Fill Me In
The Malays are Singapore’s largest ethnic minority. Handy introductions to their stories may be many, but hard to find. This new book on Singapore’s bicentennial and the role of Malay/Muslim communities will perhaps make their rich history more easily accessible.
Beyond Bicentennial: Perspectives On Malays is a collection of 45 essays on topics dating back to more than 700 years ago, when it is recorded that Sang Nila Utama first set foot on the shores of Singapore. The essays published are by thought leaders and prominent members of academia.
The book is also edited by Minister of State for Foreign Affairs Mr Zainul Abidin Rasheed, fellow at ISEAS-Yusof Ishak Institute Norshahril Saat, and former Minister of Parliament Wan Hussin Zoohri.

◆ Entries provided:
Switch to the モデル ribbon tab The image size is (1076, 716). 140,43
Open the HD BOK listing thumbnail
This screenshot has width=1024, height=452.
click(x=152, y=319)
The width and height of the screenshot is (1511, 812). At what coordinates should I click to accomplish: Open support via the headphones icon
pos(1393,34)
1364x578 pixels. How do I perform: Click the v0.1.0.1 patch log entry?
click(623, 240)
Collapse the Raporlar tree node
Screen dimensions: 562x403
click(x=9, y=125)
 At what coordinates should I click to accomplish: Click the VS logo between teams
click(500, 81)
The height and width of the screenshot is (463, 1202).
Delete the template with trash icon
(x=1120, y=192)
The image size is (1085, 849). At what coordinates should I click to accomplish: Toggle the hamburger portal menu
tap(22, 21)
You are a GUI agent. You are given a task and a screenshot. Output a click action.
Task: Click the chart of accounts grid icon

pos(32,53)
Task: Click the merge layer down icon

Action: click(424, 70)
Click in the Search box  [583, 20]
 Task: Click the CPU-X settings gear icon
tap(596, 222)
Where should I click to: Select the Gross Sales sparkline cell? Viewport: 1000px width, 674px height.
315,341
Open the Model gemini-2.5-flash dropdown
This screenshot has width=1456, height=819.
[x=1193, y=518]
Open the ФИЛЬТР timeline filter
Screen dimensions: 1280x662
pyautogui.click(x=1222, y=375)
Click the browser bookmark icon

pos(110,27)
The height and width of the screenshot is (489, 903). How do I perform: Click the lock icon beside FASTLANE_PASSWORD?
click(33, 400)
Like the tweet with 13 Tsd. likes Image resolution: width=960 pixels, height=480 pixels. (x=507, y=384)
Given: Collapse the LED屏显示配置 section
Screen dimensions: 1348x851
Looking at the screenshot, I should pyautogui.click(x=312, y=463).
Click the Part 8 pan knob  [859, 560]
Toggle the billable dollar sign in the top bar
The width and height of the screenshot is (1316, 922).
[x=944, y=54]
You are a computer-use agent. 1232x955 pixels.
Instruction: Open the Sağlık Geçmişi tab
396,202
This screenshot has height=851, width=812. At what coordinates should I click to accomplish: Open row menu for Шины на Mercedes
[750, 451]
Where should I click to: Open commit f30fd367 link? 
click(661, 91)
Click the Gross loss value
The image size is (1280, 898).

◆ Task description:
Please answer these questions using the text about the book Beyond Bicentennial:
(a) Which group does the text call Singapore's largest ethnic minority?
(b) How many essays does the book collect?
(c) Which of the book's editors is a fellow at ISEAS-Yusof Ishak Institute?

◆ Exercise output:
(a) The Malays
(b) 45
(c) Norshahril Saat